## Task set
1: List every abbreviation used in the passage on adjusting the generating radius.
2: In the passage on adjusting the generating radius, what value was the tip radius TR reduced to?
3: Print the portion of the passage on adjusting the generating radius starting with "Because the SPC" and going on through "to 0.0043 inches.".

## Page
------------
Because the SPC (which at this point is further from the desired TC than is the DPC) was still 0.0017 inches over the desired TC, the generating radius GR was reduced by an additional 0.0010 inches to 0.4365 inches which, again, left the DPC substantially unchange at 0.0038 inches, but reduced the SPC to 0.0043 inches.
With the SPC now approaching the desired TC of 0.0040 inches, the next step was to reduce the tip radius TR by an amount equal to approximately one half of the difference between the DPC from step 3 and the desired TC. Therefore, the TR was reduced from 1.0474 inches to 1.0473 inches which increased the DPC from 0.0038 inches to 0.0039 inches, but at the same time, resulted in the SPC being increased from 0.0043 inches to 0.0045 inches.
The next step was to further decrease the generating radius GR by approximately the amount of the difference between the SPC from step 4 and the desired TC of 0.0040 inches. Therefore, the generating radius GR was reduced by 0.0005 inches from 0.4365 inches to 0.4360 inches which left the DPC basically unchanged at 0.0039 inches, but reduced the SPC from 0.0045 inches to 0.0038 inches, such that the SPC was then actually below the desired TC.
------------
## Dataset
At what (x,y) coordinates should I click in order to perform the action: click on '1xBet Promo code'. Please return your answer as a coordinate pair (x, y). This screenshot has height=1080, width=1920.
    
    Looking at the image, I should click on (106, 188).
------------
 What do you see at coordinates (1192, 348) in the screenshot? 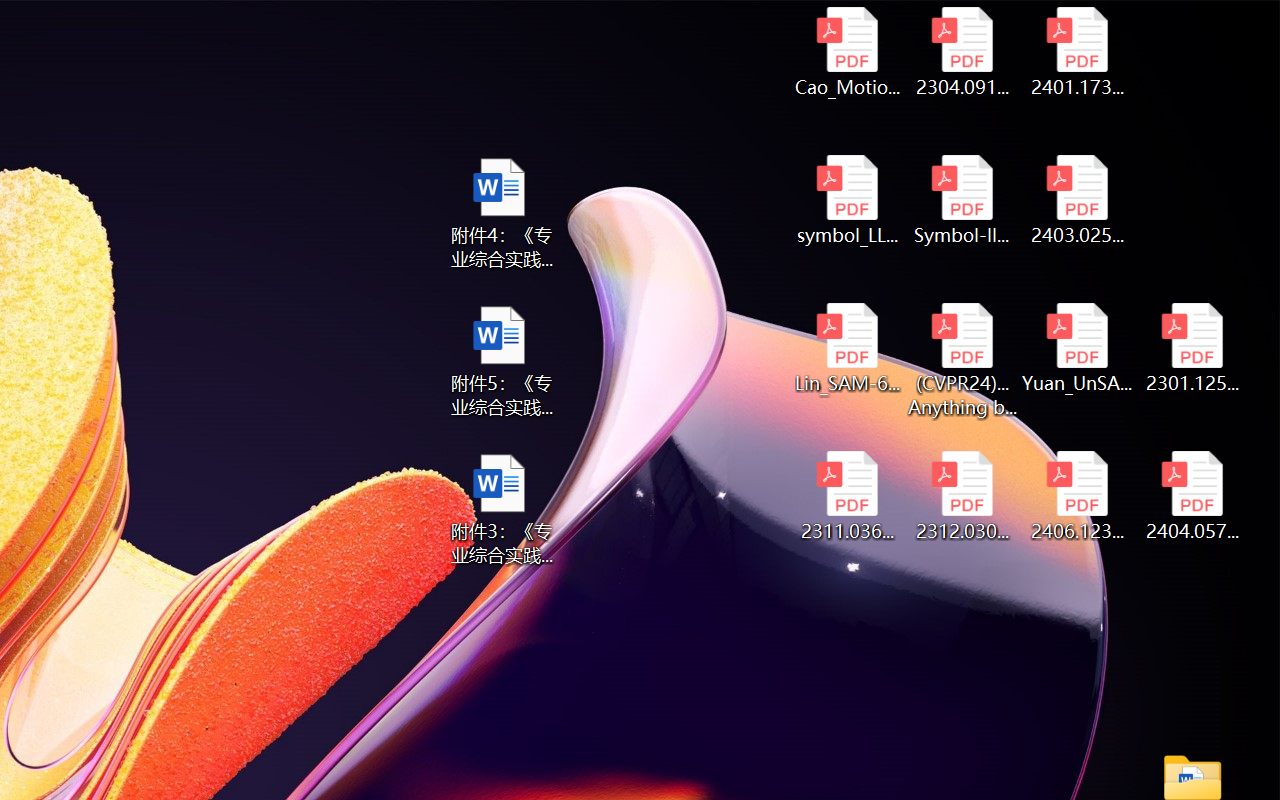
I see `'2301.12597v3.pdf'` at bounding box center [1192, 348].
------------
## Results
1: SPC, TC, DPC, GR, TR

2: 1.0473 inches

3:
Because the SPC (which at this point is further from the desired TC than is the DPC) was still 0.0017 inches over the desired TC, the generating radius GR was reduced by an additional 0.0010 inches to 0.4365 inches which, again, left the DPC substantially unchange at 0.0038 inches, but reduced the SPC to 0.0043 inches.